The name Gröbenzell was first documented in 1725. It refers to a toll ("Zoll") station that was built next to the creek Gröbenbach to supervise the construction of a street between Lochhausen and Olching. Thus the customs barrier and the creek can still be seen in the coat of arms. When the railway from Munich to Augsburg was built in 1840, peat cutters settled in the region. Gröbenzell predominantly remained a settlement for peat cutters until World War II. After the war, Gröbenzell grew fast since a lot of refugees moved to Munich and its suburbs. In 1952 the town Gröbenzell was officially founded by merging several districts of Munich, Puchheim, Olching and Geiselbullach to one community.

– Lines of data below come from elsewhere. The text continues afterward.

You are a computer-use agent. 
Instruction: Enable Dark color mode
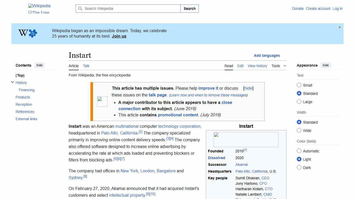click(x=299, y=167)
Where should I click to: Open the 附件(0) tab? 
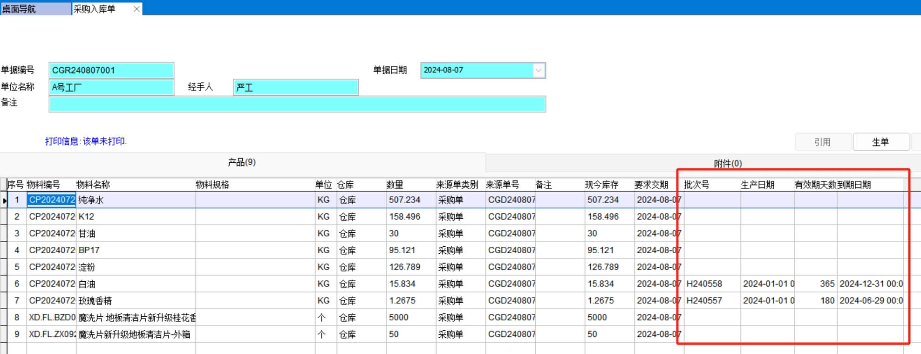point(727,163)
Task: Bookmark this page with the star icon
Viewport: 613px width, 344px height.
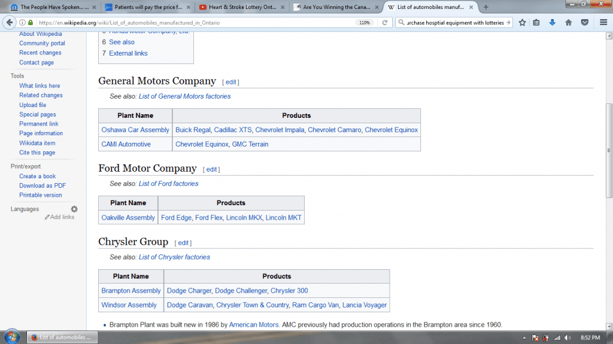Action: coord(522,23)
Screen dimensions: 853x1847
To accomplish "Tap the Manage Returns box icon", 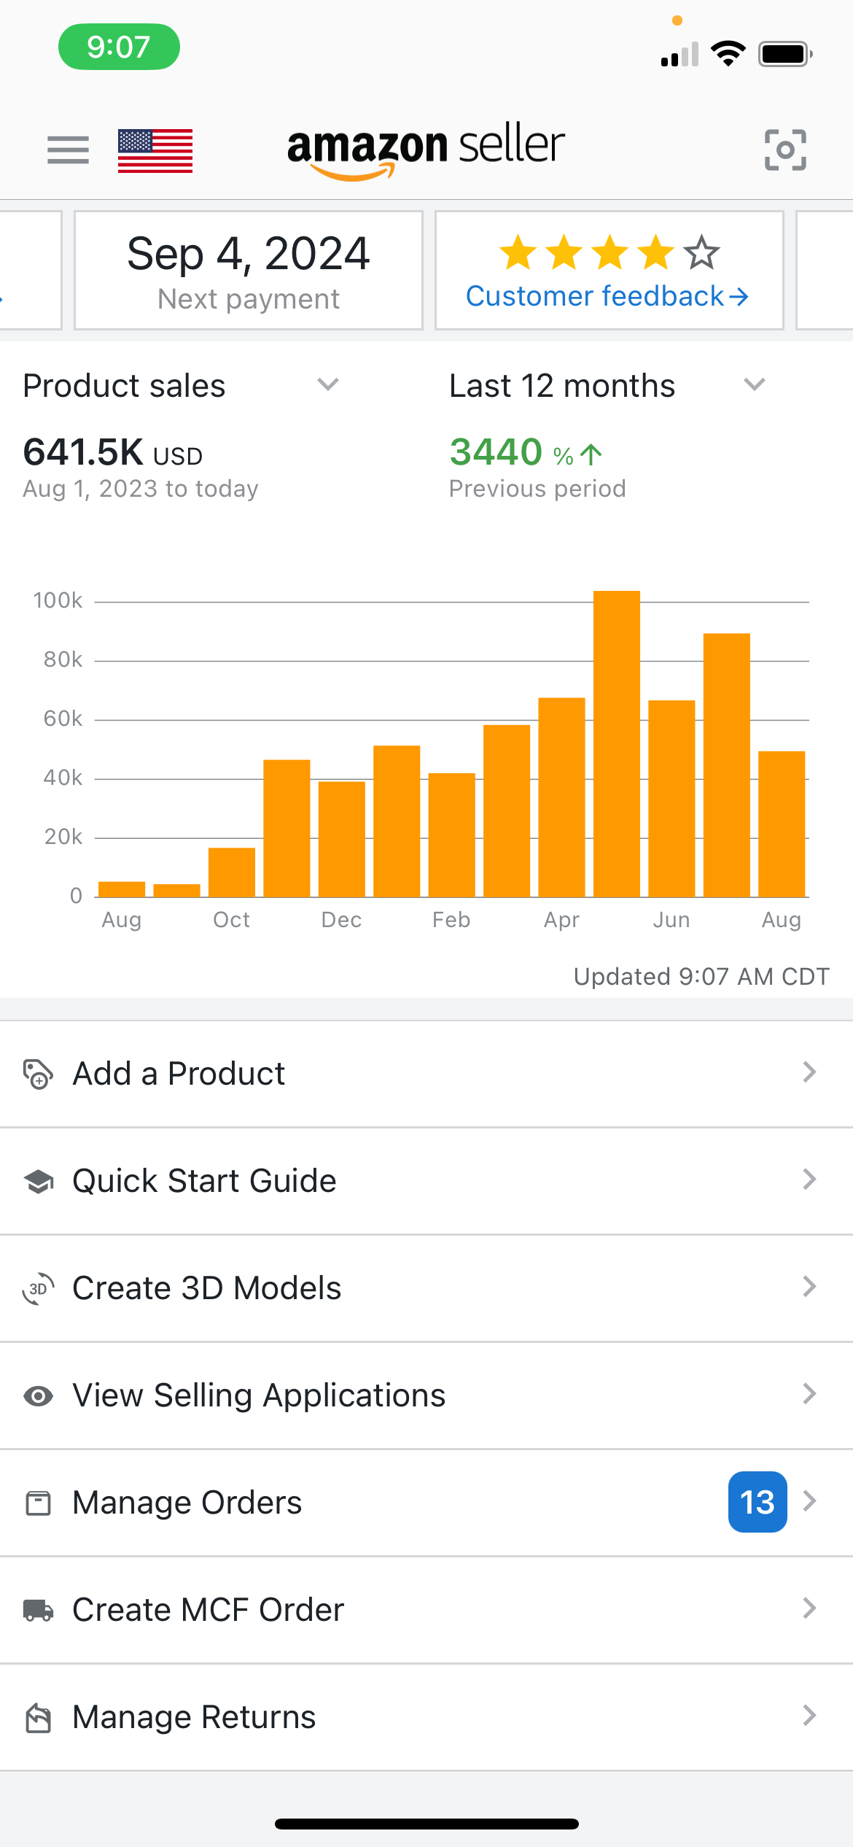I will tap(38, 1717).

Commerce and infrastructure

Even though most of the residents go to work in Munich, there are several commercial and industrial businesses in the commercial area of Gröbenzell.

Gröbenzell is well connected to the regional and national traffic network by S-Bahn () and Autobahn (, ).

Twin towns

 Pilisvörösvár, Hungary, since 1990.
 Garches, France, since 1994.

References

External links 

Fürstenfeldbruck (district)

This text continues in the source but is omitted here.